Aucun accord n’a encore été conclu sur les droits des personnes originaires du nord vivant dans le sud et des personnes originaires du sud vivant dans le nord (dont le nombre s’élève à plus d’un million et demi en tout). En particulier, les personnes originaires du sud vivant dans le nord connaissent déjà la persécution et la marginalisation - la plupart vivent dans des camps de déplacés sans aucune sécurité d’occupation, et beaucoup sont harcelées par les forces de sécurité. Faute d’accord sur la citoyenneté et les droits de
résidence qui garantirait les droits des minorités, il est possible que cette situation débouche sur des déplacements de masse et donne lieu à diverses violations des droits humains et à la séparation de familles tant dans le nord que dans le sud.


Amnesty International demande :

· Qu’il soit immédiatement mis fin aux attaques visant les civils et les camps de déplacés au Darfour, et que les autorités s’engagent à respecter
le droit humanitaire et les droits humains consacrés par le droit international avant, pendant et après le référendum.

· Des messages clairs de la part du gouvernement d’unité nationale, du
gouvernement du Sud-Soudan, ainsi que de la Commission du référendum sur le Sud-Soudan, messages selon lesquels les atteintes aux droits humains et les violences ne seront pas tolérées.

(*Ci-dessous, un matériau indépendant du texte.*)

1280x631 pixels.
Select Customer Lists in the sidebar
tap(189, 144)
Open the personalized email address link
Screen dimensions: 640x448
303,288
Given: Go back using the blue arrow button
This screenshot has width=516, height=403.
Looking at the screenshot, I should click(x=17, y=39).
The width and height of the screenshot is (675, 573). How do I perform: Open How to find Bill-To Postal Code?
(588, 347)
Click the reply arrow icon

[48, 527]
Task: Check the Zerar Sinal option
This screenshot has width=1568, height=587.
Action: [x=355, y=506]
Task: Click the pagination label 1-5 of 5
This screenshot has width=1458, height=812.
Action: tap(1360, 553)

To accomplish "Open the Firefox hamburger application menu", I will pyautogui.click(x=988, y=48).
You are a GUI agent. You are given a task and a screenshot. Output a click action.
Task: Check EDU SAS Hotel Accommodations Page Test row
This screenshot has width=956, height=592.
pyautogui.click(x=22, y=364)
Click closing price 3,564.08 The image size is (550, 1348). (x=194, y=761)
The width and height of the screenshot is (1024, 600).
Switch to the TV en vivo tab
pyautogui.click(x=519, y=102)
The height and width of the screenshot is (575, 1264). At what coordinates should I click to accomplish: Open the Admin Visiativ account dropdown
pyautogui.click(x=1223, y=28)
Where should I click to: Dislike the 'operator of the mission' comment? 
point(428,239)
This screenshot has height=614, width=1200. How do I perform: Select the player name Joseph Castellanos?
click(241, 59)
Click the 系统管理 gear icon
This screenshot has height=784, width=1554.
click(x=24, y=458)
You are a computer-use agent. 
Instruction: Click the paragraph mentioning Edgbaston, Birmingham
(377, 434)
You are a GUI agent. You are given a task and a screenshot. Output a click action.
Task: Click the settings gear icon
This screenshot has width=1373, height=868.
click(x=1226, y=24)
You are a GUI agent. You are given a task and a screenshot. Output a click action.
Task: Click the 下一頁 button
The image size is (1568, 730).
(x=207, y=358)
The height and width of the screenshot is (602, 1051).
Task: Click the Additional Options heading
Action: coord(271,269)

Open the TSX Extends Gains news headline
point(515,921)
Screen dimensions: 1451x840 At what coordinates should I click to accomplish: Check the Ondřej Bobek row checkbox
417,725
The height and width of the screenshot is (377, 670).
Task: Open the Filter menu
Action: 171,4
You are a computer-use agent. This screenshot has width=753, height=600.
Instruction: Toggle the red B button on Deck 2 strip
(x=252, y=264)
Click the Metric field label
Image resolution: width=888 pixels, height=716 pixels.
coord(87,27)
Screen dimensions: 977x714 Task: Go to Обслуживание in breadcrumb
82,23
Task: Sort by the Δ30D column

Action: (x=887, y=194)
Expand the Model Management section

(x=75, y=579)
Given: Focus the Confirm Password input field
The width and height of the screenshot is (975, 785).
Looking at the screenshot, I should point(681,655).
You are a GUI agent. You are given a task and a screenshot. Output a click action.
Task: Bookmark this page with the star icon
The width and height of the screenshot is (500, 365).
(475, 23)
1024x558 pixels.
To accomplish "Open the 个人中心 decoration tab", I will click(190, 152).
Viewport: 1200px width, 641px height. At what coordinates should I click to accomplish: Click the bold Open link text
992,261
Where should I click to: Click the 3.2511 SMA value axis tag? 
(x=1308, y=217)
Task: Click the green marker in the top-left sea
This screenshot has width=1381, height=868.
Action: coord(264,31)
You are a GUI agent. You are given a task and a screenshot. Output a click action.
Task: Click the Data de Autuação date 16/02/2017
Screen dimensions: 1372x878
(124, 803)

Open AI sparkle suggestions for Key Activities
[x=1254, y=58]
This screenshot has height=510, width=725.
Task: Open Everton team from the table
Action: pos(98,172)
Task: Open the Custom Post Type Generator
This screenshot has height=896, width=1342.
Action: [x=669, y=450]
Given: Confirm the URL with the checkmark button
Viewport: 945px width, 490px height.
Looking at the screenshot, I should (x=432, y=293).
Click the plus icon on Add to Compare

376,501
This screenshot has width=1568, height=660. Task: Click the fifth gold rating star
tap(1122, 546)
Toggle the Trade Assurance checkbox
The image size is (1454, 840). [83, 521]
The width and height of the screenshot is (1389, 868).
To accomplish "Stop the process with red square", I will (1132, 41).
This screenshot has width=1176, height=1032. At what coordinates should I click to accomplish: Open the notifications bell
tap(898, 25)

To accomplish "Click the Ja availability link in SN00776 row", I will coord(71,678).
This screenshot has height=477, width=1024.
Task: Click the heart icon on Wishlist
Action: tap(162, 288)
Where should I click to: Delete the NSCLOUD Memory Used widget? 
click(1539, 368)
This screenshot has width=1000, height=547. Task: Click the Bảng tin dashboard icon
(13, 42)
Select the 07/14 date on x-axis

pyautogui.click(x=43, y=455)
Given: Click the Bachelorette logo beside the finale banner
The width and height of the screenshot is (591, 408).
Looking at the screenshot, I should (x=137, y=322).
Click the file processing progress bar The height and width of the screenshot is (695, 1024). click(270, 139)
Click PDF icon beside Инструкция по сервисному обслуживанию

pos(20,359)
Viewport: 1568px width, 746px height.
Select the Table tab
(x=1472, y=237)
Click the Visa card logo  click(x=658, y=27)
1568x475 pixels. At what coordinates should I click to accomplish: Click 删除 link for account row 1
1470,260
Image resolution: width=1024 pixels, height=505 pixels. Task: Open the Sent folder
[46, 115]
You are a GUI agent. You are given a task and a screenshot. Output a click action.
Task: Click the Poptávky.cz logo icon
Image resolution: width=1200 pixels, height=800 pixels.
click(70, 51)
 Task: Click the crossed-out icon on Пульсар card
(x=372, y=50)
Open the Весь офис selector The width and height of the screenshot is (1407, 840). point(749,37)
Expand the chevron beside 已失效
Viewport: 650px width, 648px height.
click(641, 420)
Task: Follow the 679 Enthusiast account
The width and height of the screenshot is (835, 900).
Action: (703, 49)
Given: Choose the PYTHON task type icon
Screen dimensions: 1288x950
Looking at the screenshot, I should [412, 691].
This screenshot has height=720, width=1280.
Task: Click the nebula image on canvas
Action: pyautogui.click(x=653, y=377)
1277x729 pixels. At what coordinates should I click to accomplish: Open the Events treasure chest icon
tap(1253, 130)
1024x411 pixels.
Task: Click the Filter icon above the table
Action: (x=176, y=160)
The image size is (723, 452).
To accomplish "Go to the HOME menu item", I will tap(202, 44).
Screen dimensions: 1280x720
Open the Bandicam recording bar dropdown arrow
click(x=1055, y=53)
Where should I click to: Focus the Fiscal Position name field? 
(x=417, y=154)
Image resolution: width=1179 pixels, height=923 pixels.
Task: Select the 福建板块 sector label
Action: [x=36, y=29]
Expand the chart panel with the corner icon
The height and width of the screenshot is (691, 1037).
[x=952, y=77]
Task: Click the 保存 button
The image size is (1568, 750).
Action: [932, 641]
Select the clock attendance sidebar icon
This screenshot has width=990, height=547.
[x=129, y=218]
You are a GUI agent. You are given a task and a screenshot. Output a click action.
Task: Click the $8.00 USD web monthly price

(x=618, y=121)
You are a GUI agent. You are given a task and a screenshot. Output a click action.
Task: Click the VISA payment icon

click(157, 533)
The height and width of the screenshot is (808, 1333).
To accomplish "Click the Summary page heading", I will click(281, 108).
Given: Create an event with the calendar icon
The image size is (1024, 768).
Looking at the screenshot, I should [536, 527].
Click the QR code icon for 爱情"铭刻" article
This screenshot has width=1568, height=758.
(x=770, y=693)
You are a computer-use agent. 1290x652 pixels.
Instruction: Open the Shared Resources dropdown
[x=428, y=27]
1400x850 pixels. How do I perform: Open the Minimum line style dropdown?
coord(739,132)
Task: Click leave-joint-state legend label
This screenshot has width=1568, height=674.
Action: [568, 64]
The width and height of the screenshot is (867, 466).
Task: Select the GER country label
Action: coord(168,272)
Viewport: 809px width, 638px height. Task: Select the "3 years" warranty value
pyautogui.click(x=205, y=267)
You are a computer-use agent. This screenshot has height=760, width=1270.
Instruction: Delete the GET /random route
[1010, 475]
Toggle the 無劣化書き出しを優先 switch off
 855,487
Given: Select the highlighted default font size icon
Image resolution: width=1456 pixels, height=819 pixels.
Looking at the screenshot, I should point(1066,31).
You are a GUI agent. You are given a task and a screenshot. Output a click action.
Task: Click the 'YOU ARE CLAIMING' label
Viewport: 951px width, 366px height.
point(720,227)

 ? Un système efficace d’enregistrement et de traitement des plaintes portant sur les restrictions à la liberté de voter.

 ? Des procédures de plainte efficaces en cas de man ?uvres d’intimidation ou d’autres violences, et des éclaircissements sur la manière de signaler ces violations, avec la garantie que le grand public sera suffisamment informé de ces procédures.

 ? Des instructions claires à l’intention des policiers émises par leur direction et la mise en place de mécanismes afin que personne ne soit victime d’actes d’intimidation ou de harcèlement pour avoir exercé de manière pacifique son droit à la liberté d’opinion et d’expression et d’autres droits de même nature.

· Que les gouvernements du nord et du sud du Soudan fassent le nécessaire pour qu’une autorité indépendante et impartiale mène dans les meilleurs délais des enquêtes dignes de ce nom sur toutes les allégations de violations des droits humains, et pour que les auteurs présumés rendent des comptes.

· Si les personnes concernées ne sont pas autorisées à conserver la
nationalité ou la citoyenneté des deux pays, elles doivent pouvoir déterminer elles-mêmes laquelle des deux elles adopteront. Les conditions d’obtention de la nationalité ou de la citoyenneté, ainsi que de la transmission de celles-ci à ses enfants, ne doivent pas introduire de discrimination sur la base de la naissance, de l’origine ethnique, de la religion, du genre, du statut marital ou d’autres facteurs similaires. Il sera en outre nécessaire d’adopter de véritables dispositions pour protéger le
droit à la vie de famille dans les cas où les membres d’une même famille
n’ont pas la même nationalité ou citoyenneté.